EXTRACTED TEXT:

69. Full legal argument will be addressed at the hearing of this application in this regard insofar as it may be necessary.’

 

[46] No reference is made directly to the any conduct which may be committed by the respondent which the applicant wished to avoid by giving notice and why the respondent should not be given notice in some form. The applicant’s complaints relate to the ‘bank run’ or ‘run on bank’ risk which the applicant foresaw.

 

[47] During argument, the applicant leveraged on two reasons as to why he was entitled to deal with the matter on an ex parte urgent basis. The first reason given was that there was a risk that notice to the respondent might result in a divestment of its assets and the second reason was that the issues of notice and urgency were decided with finality in favour of the application in the case of Kruger v Joint Trustees of the Insolvent Estate of Paulos Bhekinkosi Zulu and another [2017] 1 All SA 1 (SCA).

 

[48] On the first reason proffered, when I asked the applicant to direct my attention to where such allegation might be located in the founding affidavit, the applicant submitted that he relied upon paragraph 24 of his affidavit and the annexure to which such paragraph refers.


 

[49] Paragraph 24 of the founding affidavit reads as follows:

‘I attach the Notice of Motion and the founding affidavit in the PA application as it summarises prior litigation and judgments as annexure ‘JGK11’. I do not contend that all the allegations are common cause.’32

 

[50] Annexure ‘GJK11’ is the affidavit delivered by the Prudential Authority in the Pretoria litigation.33 The applicant contends that based on what has been alleged by the Prudential Authority in its Pretoria affidavit, the applicant was justified in moving this application urgently and ex parte against the respondent.

MATERIAL:
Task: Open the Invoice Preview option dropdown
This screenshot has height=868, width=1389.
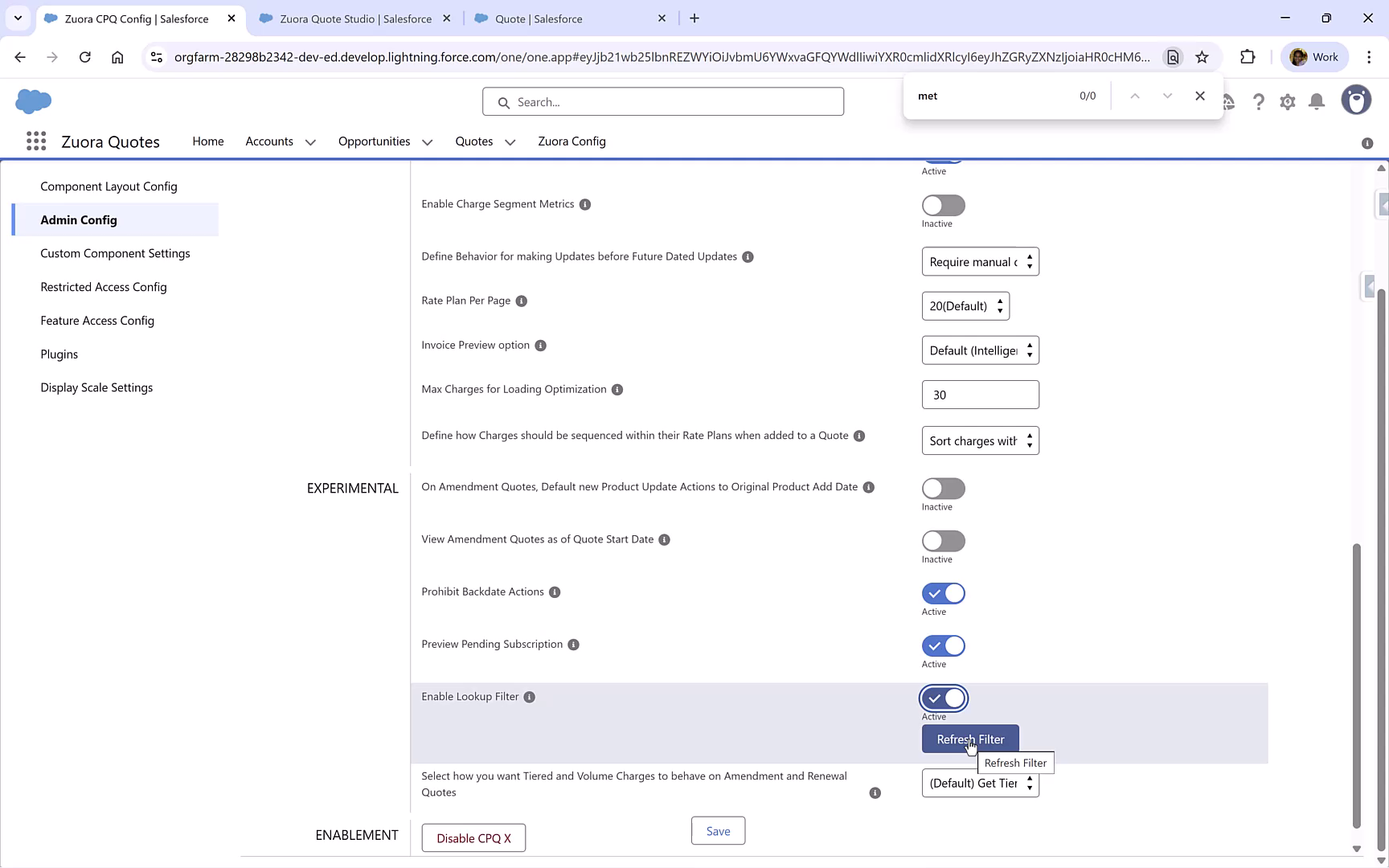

DIRECTIONS: Retype the part of the judgment excerpt that opens with the words "[46] No reference" and closes with "the applicant foresaw.". The listing comes from a separate source unrelated to the judgment excerpt.

THE RESPONSE:
[46] No reference is made directly to the any conduct which may be committed by the respondent which the applicant wished to avoid by giving notice and why the respondent should not be given notice in some form. The applicant’s complaints relate to the ‘bank run’ or ‘run on bank’ risk which the applicant foresaw.